I attend a big band once a week and have great fun playing there. The only down side is the MD always picks a lively tempo for a lot of the songs. So much so that if I get to do a tenor solo I have to imp it as I cant read and play fast runs accurately.

We had a new tenor player join us last night who staggered me with her playing - She is a fantastic player, Sight read the whole evening, and played all the solos spot on. She even pushed the tempo on a couple of songs.

So I'm doing a lot of technical exercises, I'm doing a lot of reading (at my own comfortable pace so that its accurate ). Is there anything else I can do to push my limit so that I can sight read accurately at something like a semi-breakneck speed?
 
Practice the skill but make sure you can do it comfortably in a relaxed manner at slow and then medium speeds before pushing to top speed.

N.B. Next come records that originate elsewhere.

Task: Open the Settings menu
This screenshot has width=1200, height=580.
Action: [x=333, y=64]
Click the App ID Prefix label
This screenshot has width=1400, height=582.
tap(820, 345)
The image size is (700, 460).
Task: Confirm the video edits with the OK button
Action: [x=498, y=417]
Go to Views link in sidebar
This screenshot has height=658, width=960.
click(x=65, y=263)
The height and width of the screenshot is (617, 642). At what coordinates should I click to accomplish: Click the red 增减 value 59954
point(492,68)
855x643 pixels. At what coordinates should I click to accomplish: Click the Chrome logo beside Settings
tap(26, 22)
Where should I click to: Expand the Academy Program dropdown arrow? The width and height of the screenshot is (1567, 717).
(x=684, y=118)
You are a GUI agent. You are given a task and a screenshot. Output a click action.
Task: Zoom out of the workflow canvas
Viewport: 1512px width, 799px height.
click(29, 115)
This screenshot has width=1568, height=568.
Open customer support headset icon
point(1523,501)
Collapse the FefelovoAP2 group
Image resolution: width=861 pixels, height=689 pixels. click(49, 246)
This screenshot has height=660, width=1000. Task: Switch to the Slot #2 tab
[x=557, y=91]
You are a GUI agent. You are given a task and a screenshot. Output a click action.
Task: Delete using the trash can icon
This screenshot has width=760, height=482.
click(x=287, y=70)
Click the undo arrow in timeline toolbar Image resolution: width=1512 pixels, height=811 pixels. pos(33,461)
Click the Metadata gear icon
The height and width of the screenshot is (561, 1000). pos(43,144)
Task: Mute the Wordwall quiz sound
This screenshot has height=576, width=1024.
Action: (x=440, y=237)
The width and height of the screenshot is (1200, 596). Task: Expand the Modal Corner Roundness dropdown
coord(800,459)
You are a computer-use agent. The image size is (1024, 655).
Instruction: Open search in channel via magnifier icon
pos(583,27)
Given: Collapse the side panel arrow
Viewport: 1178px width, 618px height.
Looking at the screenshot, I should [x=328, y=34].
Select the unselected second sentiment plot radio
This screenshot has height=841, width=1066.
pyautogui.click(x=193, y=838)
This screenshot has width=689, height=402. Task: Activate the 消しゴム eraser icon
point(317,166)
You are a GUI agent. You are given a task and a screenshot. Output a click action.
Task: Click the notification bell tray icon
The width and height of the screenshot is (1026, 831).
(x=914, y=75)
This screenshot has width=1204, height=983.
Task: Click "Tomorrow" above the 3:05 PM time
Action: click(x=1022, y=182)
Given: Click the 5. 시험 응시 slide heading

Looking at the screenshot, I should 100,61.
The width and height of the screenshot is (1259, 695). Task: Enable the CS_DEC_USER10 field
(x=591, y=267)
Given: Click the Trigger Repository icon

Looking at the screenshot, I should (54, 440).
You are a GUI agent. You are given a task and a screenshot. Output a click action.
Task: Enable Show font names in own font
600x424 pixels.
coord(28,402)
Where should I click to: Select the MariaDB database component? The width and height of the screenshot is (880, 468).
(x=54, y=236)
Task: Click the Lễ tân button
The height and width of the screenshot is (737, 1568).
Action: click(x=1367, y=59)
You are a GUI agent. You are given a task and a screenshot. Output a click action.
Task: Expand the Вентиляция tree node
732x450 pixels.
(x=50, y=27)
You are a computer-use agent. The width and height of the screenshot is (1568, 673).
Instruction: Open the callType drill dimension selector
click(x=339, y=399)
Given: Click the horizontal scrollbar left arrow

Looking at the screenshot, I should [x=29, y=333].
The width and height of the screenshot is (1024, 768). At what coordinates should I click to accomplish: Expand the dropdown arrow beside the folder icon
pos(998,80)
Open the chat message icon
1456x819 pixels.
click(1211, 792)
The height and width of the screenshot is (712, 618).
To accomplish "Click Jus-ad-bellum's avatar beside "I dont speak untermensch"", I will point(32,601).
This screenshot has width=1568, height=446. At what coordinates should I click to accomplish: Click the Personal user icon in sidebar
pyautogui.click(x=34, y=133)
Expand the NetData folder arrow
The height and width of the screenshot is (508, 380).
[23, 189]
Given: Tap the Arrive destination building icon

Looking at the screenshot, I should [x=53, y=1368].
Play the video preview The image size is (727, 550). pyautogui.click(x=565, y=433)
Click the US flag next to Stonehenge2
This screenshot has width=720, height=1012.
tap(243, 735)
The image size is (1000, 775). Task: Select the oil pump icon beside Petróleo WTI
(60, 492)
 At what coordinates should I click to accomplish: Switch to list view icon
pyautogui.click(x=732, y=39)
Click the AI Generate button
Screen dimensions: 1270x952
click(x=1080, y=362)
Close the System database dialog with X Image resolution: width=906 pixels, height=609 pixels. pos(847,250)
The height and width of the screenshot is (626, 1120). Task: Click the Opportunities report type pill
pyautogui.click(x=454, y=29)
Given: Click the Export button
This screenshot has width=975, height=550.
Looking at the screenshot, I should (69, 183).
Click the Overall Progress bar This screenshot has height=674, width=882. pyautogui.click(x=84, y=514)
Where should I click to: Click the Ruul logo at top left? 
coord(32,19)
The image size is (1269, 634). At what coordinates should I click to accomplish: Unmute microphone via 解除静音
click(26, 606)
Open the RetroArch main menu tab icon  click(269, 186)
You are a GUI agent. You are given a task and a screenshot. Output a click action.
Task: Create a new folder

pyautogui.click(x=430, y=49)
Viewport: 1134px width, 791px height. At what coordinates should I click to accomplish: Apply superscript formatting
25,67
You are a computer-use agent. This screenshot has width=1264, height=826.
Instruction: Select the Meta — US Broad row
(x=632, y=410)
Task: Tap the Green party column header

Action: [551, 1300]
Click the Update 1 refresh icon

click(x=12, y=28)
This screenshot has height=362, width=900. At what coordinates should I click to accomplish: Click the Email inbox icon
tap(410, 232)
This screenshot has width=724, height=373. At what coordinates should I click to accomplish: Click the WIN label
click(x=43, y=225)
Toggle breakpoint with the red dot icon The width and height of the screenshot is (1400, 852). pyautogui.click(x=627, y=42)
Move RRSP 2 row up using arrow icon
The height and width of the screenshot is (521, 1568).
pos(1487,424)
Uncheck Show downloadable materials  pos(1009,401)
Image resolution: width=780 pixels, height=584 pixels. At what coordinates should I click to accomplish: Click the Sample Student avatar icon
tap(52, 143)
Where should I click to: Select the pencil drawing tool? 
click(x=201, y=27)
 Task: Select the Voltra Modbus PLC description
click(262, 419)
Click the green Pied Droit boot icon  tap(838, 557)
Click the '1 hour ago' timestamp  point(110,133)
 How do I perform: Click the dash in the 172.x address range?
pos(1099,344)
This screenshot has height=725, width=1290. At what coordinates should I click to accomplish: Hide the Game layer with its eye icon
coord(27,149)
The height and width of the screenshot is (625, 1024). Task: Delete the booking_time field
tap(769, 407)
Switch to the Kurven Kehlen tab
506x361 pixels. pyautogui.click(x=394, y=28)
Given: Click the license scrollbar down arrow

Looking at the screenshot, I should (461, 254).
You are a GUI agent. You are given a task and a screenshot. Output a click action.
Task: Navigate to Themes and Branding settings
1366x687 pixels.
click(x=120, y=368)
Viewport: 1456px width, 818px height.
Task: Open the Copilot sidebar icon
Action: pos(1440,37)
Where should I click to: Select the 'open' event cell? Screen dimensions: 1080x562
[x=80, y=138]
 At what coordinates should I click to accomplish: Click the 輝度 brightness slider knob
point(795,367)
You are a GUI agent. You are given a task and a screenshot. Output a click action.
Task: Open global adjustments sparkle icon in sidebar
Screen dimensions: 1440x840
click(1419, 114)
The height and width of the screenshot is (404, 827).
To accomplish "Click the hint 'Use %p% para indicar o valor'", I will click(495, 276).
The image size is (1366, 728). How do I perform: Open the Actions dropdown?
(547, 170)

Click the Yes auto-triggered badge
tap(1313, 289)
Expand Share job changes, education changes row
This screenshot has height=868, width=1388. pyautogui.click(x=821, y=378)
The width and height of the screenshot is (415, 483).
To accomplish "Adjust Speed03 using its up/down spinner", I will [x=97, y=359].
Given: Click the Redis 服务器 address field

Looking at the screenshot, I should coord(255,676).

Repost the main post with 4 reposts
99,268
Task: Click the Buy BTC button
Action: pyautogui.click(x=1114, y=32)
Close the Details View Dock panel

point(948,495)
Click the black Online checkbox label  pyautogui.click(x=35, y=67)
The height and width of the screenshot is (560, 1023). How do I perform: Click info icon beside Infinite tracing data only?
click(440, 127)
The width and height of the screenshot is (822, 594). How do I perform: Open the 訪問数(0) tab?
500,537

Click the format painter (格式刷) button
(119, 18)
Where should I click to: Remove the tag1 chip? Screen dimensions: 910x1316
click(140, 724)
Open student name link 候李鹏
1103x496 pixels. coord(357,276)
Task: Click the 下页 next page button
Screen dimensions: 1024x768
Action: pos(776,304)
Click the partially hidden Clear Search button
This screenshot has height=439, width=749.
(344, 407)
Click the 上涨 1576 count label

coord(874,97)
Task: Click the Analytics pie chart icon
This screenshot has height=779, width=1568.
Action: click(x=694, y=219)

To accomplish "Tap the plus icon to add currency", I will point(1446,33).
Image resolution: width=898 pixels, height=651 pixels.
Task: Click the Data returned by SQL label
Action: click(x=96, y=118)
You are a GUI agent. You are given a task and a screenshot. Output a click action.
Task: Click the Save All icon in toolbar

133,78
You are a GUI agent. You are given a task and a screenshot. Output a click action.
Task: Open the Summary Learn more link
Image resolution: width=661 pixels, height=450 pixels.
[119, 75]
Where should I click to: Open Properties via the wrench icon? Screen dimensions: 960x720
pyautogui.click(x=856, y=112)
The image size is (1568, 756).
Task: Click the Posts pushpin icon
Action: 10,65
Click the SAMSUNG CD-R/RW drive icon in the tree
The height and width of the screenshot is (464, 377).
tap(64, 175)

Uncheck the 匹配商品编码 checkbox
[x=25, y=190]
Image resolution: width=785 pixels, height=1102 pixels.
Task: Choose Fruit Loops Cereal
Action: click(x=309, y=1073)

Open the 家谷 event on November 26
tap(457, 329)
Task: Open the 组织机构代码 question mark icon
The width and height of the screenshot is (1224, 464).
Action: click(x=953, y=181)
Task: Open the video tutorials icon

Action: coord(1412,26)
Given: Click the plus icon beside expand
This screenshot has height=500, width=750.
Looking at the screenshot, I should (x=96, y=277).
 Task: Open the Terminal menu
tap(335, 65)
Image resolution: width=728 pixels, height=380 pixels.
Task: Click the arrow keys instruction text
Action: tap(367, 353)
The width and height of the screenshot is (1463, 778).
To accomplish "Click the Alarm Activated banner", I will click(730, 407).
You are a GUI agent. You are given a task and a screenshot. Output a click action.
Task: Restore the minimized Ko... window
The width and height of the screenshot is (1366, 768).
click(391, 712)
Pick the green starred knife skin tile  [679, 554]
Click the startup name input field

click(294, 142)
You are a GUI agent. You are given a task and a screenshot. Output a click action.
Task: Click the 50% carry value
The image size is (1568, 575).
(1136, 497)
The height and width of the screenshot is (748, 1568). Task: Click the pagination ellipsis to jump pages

The key to playing fast is to be able to not think about what you are playing. That means cementing the connection between seeing a group of notes and playing them as a phrase not as individual notes.

Imagine reading a letter at a time. If you are an accomplished reader out loud of the written word, the process is almost identical except we are using fingers/ears feedback instead of vocal chords/ears feedback. One reads ahead of where the words or notes are coming out.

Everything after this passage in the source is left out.